=== What is expected ===
What lines in the entries below contain the word "computer"? Copy all of them.

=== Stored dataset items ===
──────

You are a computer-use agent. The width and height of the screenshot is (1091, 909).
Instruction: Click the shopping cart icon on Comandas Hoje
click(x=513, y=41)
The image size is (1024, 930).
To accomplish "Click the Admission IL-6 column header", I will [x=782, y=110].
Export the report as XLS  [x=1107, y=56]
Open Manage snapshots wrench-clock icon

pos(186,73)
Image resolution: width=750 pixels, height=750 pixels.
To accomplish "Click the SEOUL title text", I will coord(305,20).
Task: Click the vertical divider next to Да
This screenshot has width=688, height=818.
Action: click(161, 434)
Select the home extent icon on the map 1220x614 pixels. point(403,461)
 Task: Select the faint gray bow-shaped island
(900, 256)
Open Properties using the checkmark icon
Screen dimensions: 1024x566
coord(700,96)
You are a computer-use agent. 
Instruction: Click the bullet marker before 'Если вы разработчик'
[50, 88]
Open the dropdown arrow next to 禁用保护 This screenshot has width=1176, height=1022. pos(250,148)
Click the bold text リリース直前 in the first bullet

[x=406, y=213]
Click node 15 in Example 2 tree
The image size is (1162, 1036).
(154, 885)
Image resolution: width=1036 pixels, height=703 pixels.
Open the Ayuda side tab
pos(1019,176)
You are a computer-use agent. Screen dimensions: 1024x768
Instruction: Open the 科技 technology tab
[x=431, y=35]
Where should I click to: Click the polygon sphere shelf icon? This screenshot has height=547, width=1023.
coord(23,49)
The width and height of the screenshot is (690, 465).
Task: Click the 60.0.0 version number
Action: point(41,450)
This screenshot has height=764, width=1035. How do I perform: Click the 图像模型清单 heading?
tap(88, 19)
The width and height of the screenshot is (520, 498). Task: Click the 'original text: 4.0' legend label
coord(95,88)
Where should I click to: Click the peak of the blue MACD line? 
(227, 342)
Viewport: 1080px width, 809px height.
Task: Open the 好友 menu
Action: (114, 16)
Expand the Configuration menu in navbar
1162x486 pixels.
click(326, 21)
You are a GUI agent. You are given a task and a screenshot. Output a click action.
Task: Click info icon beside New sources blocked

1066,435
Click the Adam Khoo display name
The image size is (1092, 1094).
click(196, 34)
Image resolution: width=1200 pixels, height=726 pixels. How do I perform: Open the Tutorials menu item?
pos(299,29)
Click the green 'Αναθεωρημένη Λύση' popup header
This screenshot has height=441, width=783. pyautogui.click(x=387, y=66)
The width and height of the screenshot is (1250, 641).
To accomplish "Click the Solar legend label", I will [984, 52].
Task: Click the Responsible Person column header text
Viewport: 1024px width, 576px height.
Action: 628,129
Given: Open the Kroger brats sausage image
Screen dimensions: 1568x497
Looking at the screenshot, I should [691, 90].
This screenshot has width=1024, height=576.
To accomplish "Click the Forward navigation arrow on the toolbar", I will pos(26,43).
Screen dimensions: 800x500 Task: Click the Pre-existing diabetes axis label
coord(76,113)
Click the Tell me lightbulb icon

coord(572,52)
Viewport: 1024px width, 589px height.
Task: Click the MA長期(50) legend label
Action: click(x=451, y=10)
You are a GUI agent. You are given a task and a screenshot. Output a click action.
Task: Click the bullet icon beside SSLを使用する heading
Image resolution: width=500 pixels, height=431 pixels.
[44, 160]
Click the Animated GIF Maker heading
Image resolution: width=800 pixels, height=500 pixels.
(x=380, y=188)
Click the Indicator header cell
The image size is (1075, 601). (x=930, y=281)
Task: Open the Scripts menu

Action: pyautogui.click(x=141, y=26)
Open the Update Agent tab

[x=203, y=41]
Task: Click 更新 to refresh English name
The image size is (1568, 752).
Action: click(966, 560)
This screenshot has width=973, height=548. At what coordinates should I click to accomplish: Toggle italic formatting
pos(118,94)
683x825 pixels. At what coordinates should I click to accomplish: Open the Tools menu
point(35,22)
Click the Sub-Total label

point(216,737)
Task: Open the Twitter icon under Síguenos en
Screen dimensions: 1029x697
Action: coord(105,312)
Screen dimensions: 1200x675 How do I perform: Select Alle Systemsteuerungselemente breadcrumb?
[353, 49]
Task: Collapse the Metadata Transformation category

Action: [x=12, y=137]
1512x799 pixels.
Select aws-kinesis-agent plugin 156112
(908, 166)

──────

=== Reply ===
You are a computer-use agent. The width and height of the screenshot is (1091, 909).
You are a computer-use agent. 
You are a computer-use agent. Screen dimensions: 1024x768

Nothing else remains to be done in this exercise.